I have to admit, I haven't missed it.
It's not that it I'm frustrated with the process of choosing between candidates or proposals. It's not that I can't be bothered with the process of gathering the information to make an informed decision. It's just that people get rude, and arrogant, pushy and offensive: demanding that I see things their way, ignoring the possibility that there is any other rational point of view, and declaring that either I see things their way or I must be a complete imbecile. So, it's not the candidates I mind so much. It's my neighbors, my facebook friends, my fellow citizens and countrymen.
In the end, I find myself choosing between Chicken Little and the Emperor's New Clothes.
In Chicken Little, a young activist with great passion about his cause convinces the masses to escape an imaginary crisis and nearly be led to their doom. The voices of reason are ignored because the tone of sincerity and potential for harm if ignored. “What if the sky is really falling? We'll all be killed! And, if it's not, we're at least being prudent by taking necessary precautions. The nay sayers must just be jealous that a new voice is rising up, therefore they can't be trusted.” It's a pretty solid political position. We hear it all the time. The sky must be falling... because, if it were not, why would someone even suggest it?
But, the real problem in this story isn't Chicken Little. The problem is the bored, thrill seeking populous who would rather find a crisis to panic over than to deal with reality. Reality is boring. And, well, we're addicted to sensation. And so we follow Chicken Little into the cave of the fox, even though trustworthy, reliable leadership tells us that it's really a bad idea.
But, sometimes, our leadership (wise and well-meaning as they are) get duped just like the rest of us. And charlatans appeal to our pride and reason to put one over. The masses go along because they respect the leadership, trust their judgment, and would be loathe to go against them, even when they wind up parading naked through the streets.

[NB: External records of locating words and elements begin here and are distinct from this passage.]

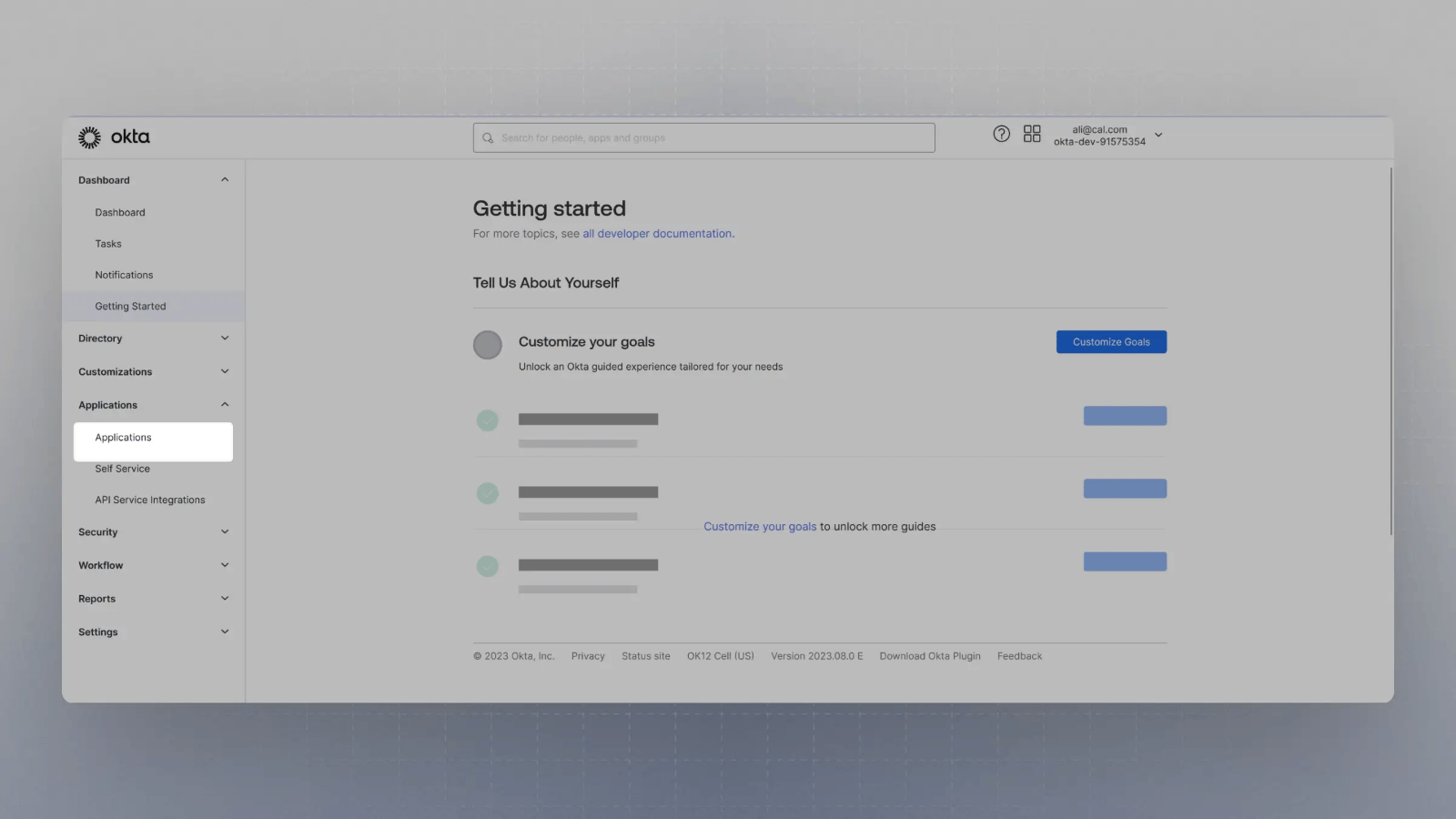Open the Feedback link in the footer
Image resolution: width=1456 pixels, height=819 pixels.
pos(1019,656)
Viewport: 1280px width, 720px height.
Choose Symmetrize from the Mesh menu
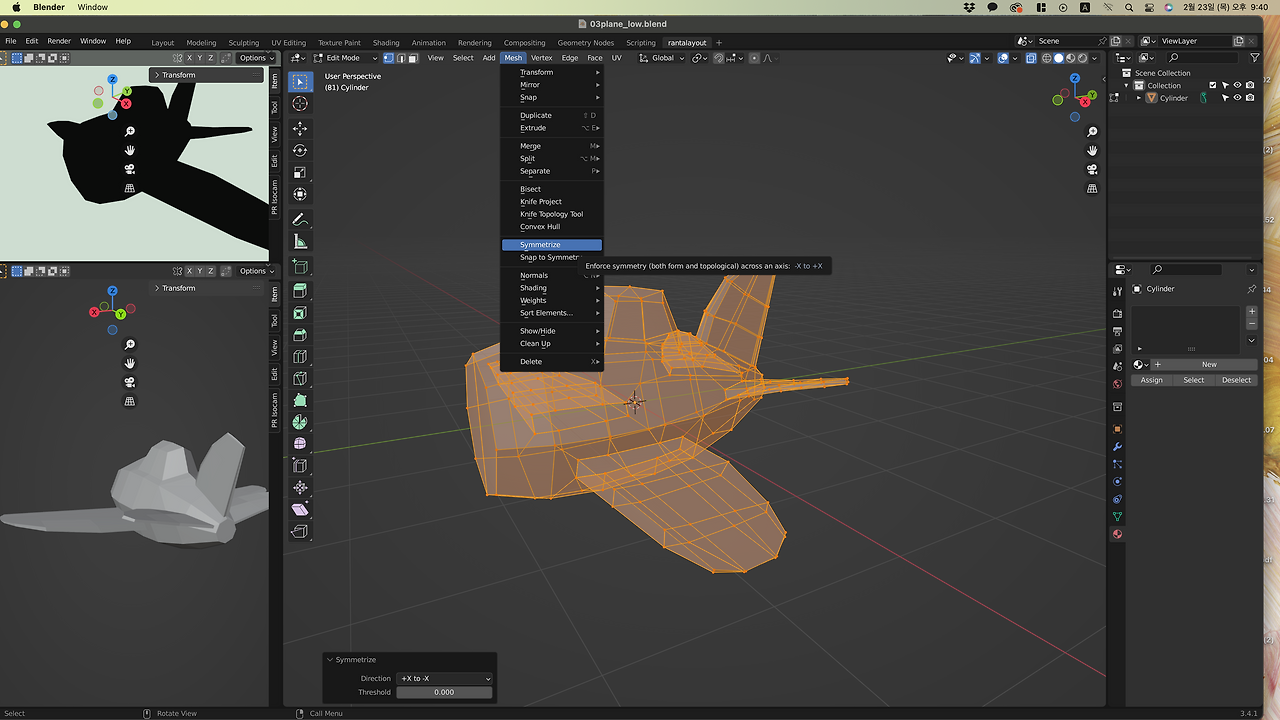[x=540, y=245]
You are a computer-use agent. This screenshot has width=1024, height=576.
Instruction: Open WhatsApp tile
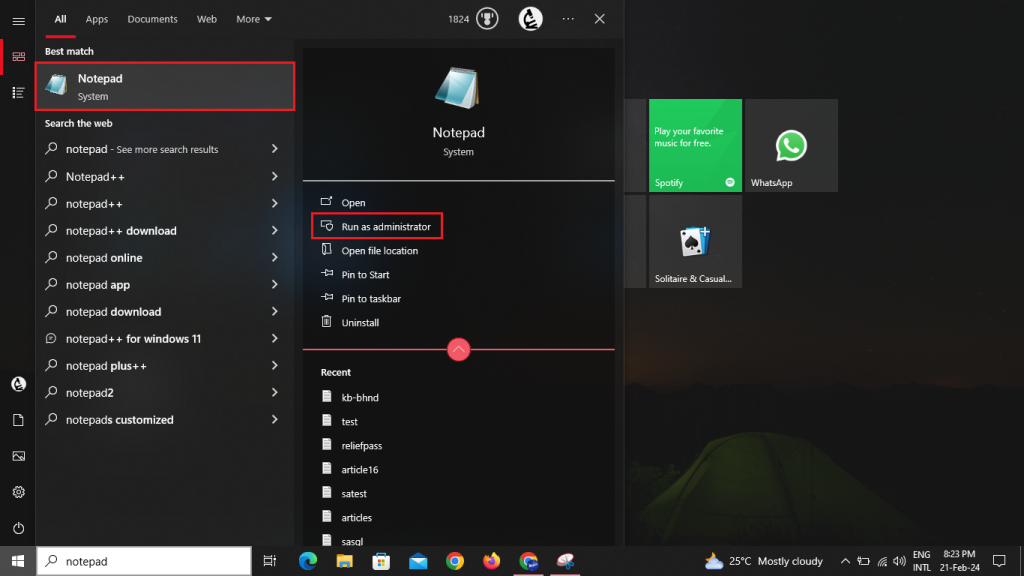791,146
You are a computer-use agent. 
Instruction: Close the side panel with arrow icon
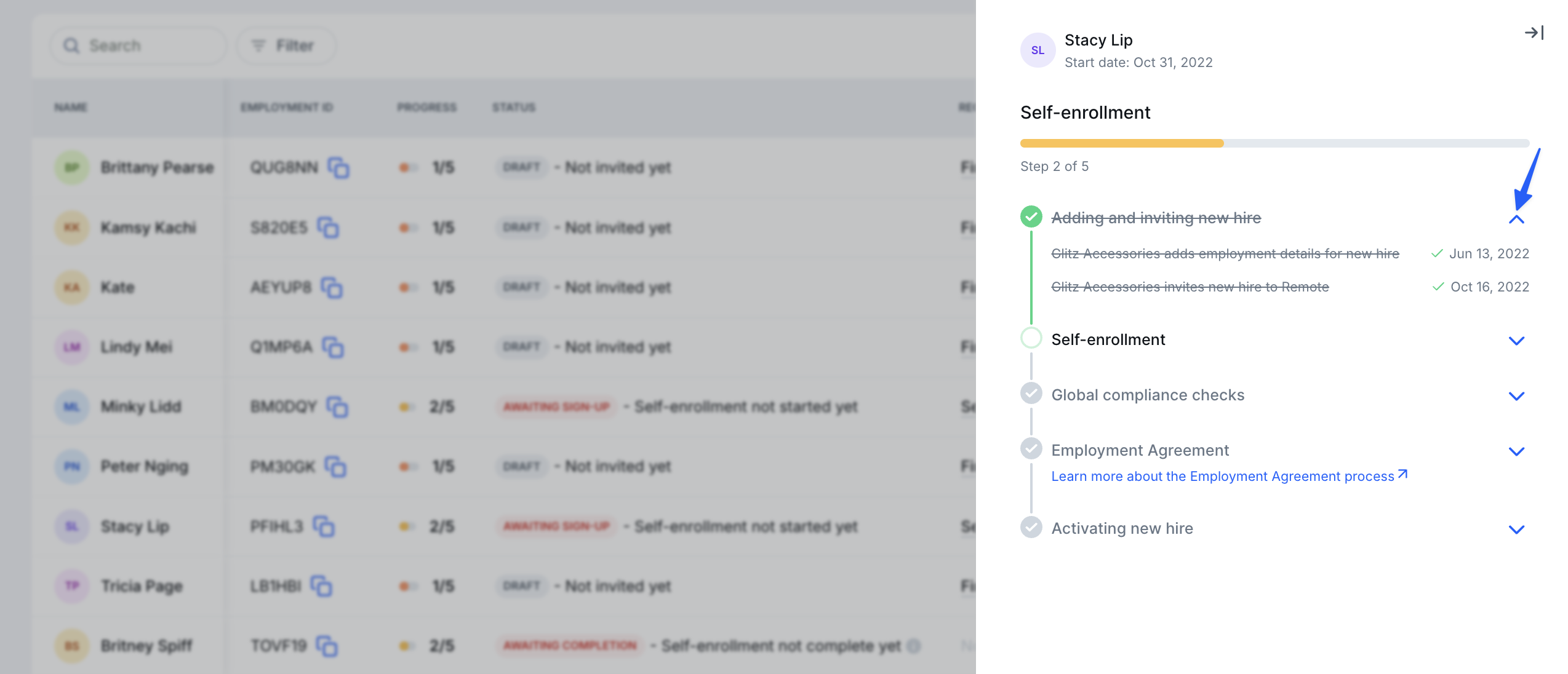[x=1534, y=33]
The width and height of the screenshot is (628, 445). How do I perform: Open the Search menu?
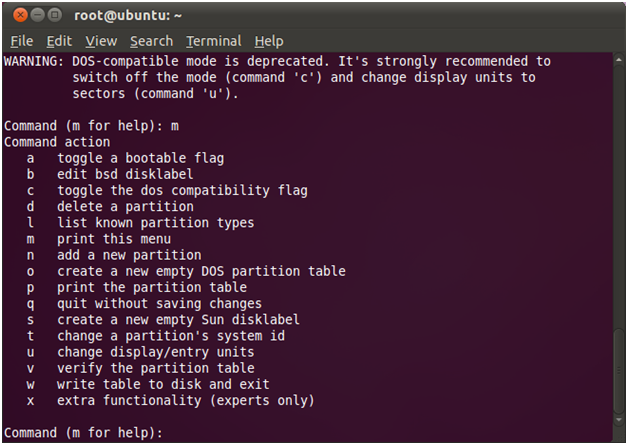[151, 41]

In The Emperor's New Clothes, a pair of con artists convince the Emperor that they have come upon a rare fabric, so valuable and intricately woven that only the truly wise and noble in heart can actually see it. Since the Emperor could never admit that he was not wise and noble, he pretended that he could see it. All of his court, also not wishing to be thought of as simple, pretend that they see it as well. As word spreads throughout the kingdom, everyone finds themselves fully advocating the ruse, unwilling to be the one person standing out as different, admitting what they don't really see.
While the Emperor is surely to blame, each person in the story is just as culpable: choosing to go along with what everyone else is saying, instead of trusting in what they can clearly see for themselves. The result is uncomfortably revealing, when a small child, in total ignorance, is willing to put the masses to shame. The problem is that the people of the kingdom are comfortable with their leadership to a fault: they'd rather believe what they've been told instead of admit what they see.
And so, we find ourselves, more often than not, choosing between the two: do we side with Chicken Little, or do we declare that the Emperor is naked. I wish that I knew. But what is clearly evident from both stories is that we can't trust the popular opinion in either case. Just because everyone else is saying so, should never give us confidence. Weigh the matter for yourself. And whether you run for the caves, or hide your eyes in embarrassment before the pompous parade, you do so because of what you know, what you believe, and what you see; not because of the decisions of anybody else.